On Becoming a Guinea Fowl


After Shula (newcomer Susan Chardy) finds her Uncle Fred's body lying in the road on her way home from a party, the days spent with her extended family leading up to his burial reveal awful secrets that find Shula remembering 'The Farm Club," a TV show she watched as a child, and the behavior of a hen featured on one episode as she weighs "On Becoming a Guinea Fowl."


Laura's Review: A-

Back in 2017, Zambian born, Welsh raised writer/director Rungano Nyoni made a splash with her debut film "I Am Not a Witch," submitted by the UK for the 2019 International Oscar. She returns with another film about female oppression in her country of birth, again featuring a protagonist named Shula, introduced coming from a costume party clad much like that little girl accused of witchery.

This Shula, a young woman in her twenties, is a far more modern face of Zambia, even as she is dragged down by her own cultural traditions. We meet her in her car, a new SUV where she will spend a lot of time being directed on errands. After noting her uncle in the road and pulling over, she will first attempt to call her mother, the man's sister, but receiving no answer she calls her dad (Henry B.J. Phiri), who immediately hijacks the conversation into a plea for rent money before saying he'll be right there after she sends him cab fare. But it's not her father who appears, instead her cousin, Nsansa (Elizabeth Chisela), so drunk Shula doesn't want to deal with her, relenting only when Nsansa gets police on the phone who recognize her condition. They're told that the one police vehicle available is being used for the national interest and to stay with the body until morning. By the time their pickup truck arrives, Nsansa, now somewhat sober, comes cackling to Shula to report that Uncle Fred apparently died a short distance from a brothel.

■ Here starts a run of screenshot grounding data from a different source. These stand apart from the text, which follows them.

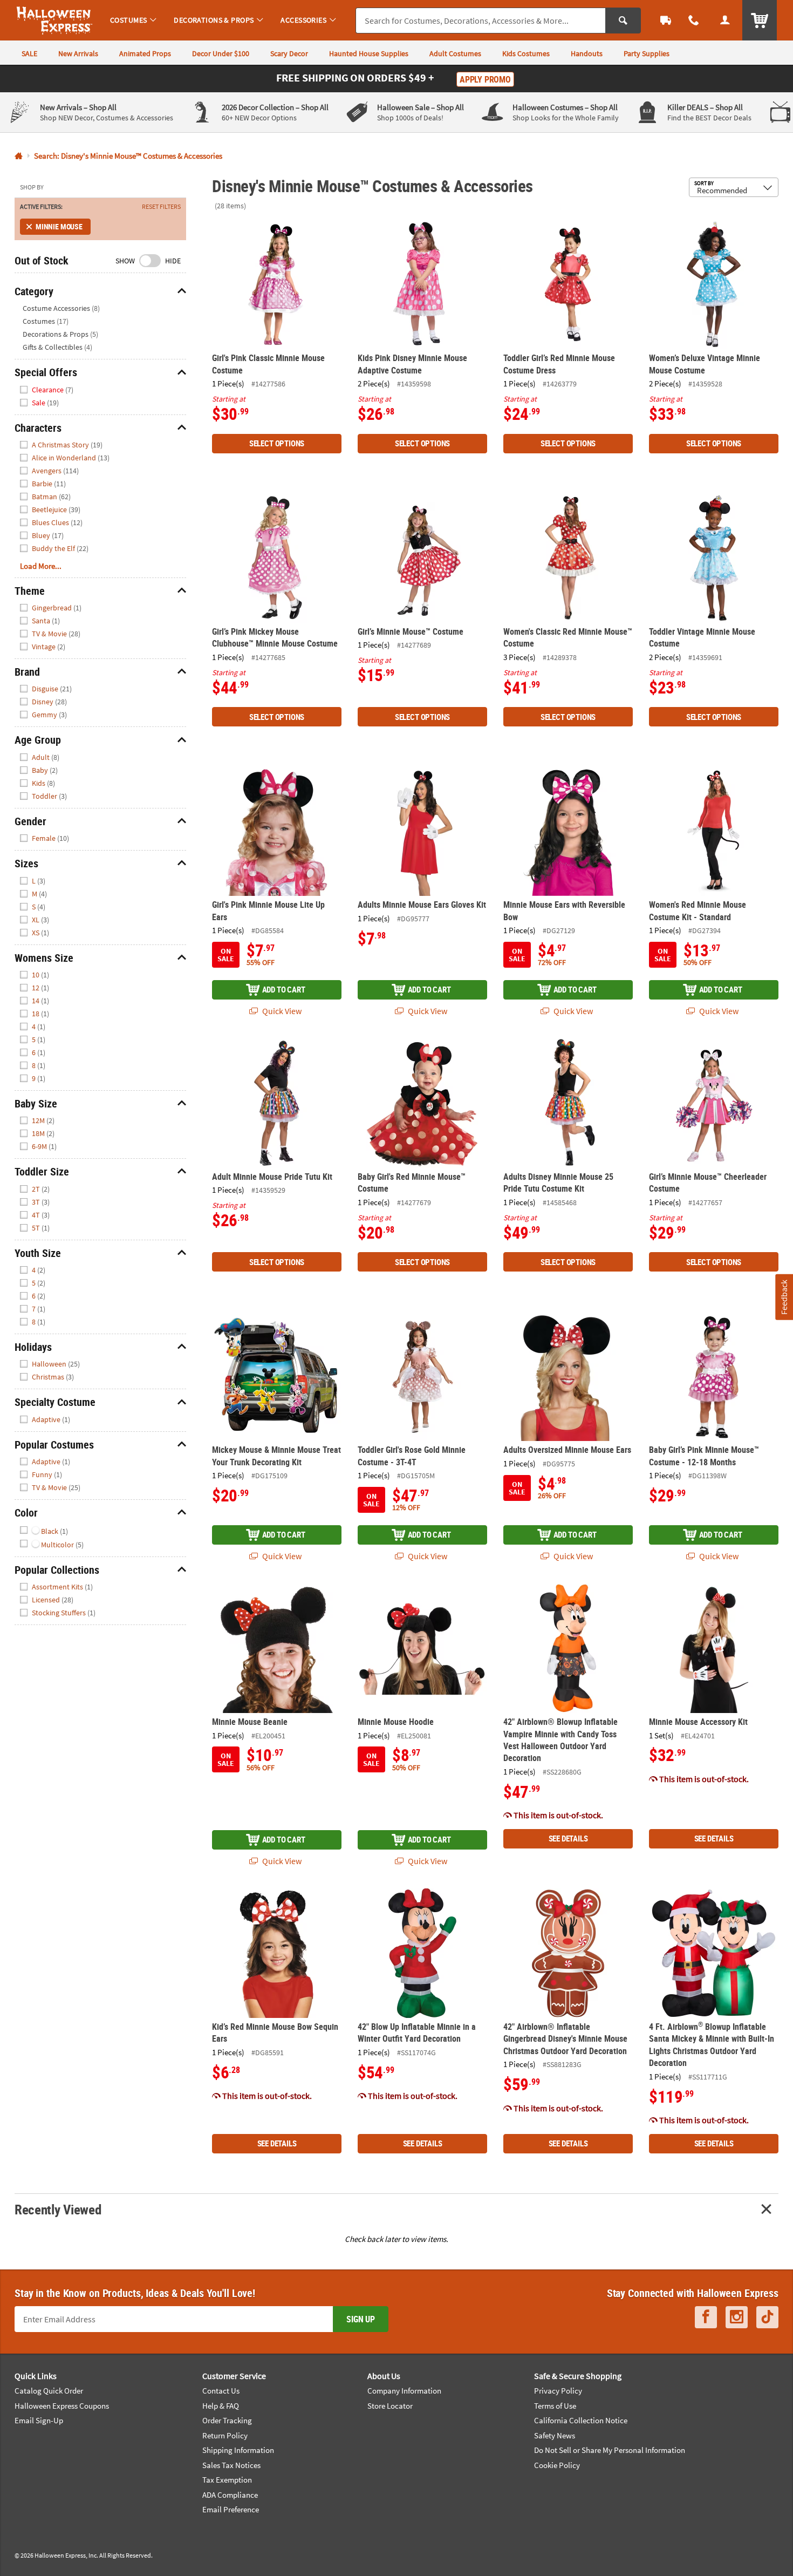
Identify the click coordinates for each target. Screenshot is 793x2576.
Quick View (281, 1010)
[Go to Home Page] (19, 156)
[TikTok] (767, 2317)
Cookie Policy (557, 2465)
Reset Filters (161, 206)
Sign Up (360, 2319)
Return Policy (225, 2435)
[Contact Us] (694, 20)
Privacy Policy (558, 2390)
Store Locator (390, 2406)
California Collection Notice (580, 2420)
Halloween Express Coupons (62, 2406)
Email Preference (230, 2509)
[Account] (725, 20)
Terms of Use (555, 2406)
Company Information (404, 2390)
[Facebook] (706, 2317)
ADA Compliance (230, 2495)
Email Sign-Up (39, 2420)
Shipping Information (238, 2450)
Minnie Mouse (59, 226)
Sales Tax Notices (231, 2465)
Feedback (783, 1296)
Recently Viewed (58, 2209)
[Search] (623, 20)
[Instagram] (737, 2317)
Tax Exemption (227, 2480)
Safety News (554, 2435)
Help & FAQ (220, 2406)
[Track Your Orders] (666, 20)
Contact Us (221, 2390)
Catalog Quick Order (49, 2390)
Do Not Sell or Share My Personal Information (609, 2450)
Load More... (40, 566)
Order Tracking (227, 2420)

Shula is surprised to learn that her home will be the site of the funeral. She hightails it out of there, checking into a hotel where we will see her on what appears to be a business-related Zoom call, hers the only black face on a split screen of about fifteen. She'll be disturbed by a knock on the door - found by four of her aunties, she's asked if she's bathed (tradition requires mourners not to), told to dress more appropriately for the funeral and to pick her mother up at the airport. Mom (Doris Naulapwa) arrives with a cartload of luggage, collapsing on the terminal floor in a dramatic display of grief.

If at first you find Nsansa annoying (and she will continue to be, demanding Shula take her to buy charcoal when Shula is heading to pick up another cousin, Bupe (Esther Singini), at school), it will be Nsansa who picks at the festering scab that was their Uncle Fred. If the men of the family appear to do nothing but ask for money and order Shula around like a waitress, the women are not much better, professing devotion and protection of their daughters while their actions evince something else. Their treatment of Fred's widow, Chichi (Norah Mwansa), is incomprehensible, denying her food and making her sleep outside when, we will learn, she is also a victim of their brother, something Shula will learn when she drives to her home to pick up a phone charger and discovers six young children there, their grandmother begging to be left with their house. When Shula visits her father, partying in a flooded room, a common occurrence here, and asks him to hold Fred accountable, he just asks if the corpse should be questioned, Zambians, including victims, believing death waives such things.

Cinematographer David Gallego ("Embrace of the Serpent") gives the film vibrancy, an accomplishment considering much of it is shot in darkness. Production design, art direction and costume design ensure bright pops of color, only Shula's childhood memories appearing faded. Speaking in both English and Bemba, Chardy, who won the Breakthrough performance award at the 2024 British Film Independents (the film also won Best British film and Best director as well as Un Certain Regard at Cannes), looks like she is carrying the weight of the world on her shoulders, yet still exhibits patience with the elders who have allowed so much pain. Chisela, too, gives a striking performance, changing our perspective of her character over the course of the movie. With only two films, Nyoni has established herself as one of Africa's premiere export filmmakers, her ability to balance comedy and tragedy impressive.

And Nyoni ends her film with a bang, a customary gathering of families for an 'explanation' of death and divvying up of material wealth where the film's title becomes trenchantly clear. "On Becoming a Guinea Fowl" stirs up strong emotions.



Robin's Review: A-


A24 releases "On Becoming a Guinea Fowl" in select theaters on 3/7/25, opening wider on 3/14/25.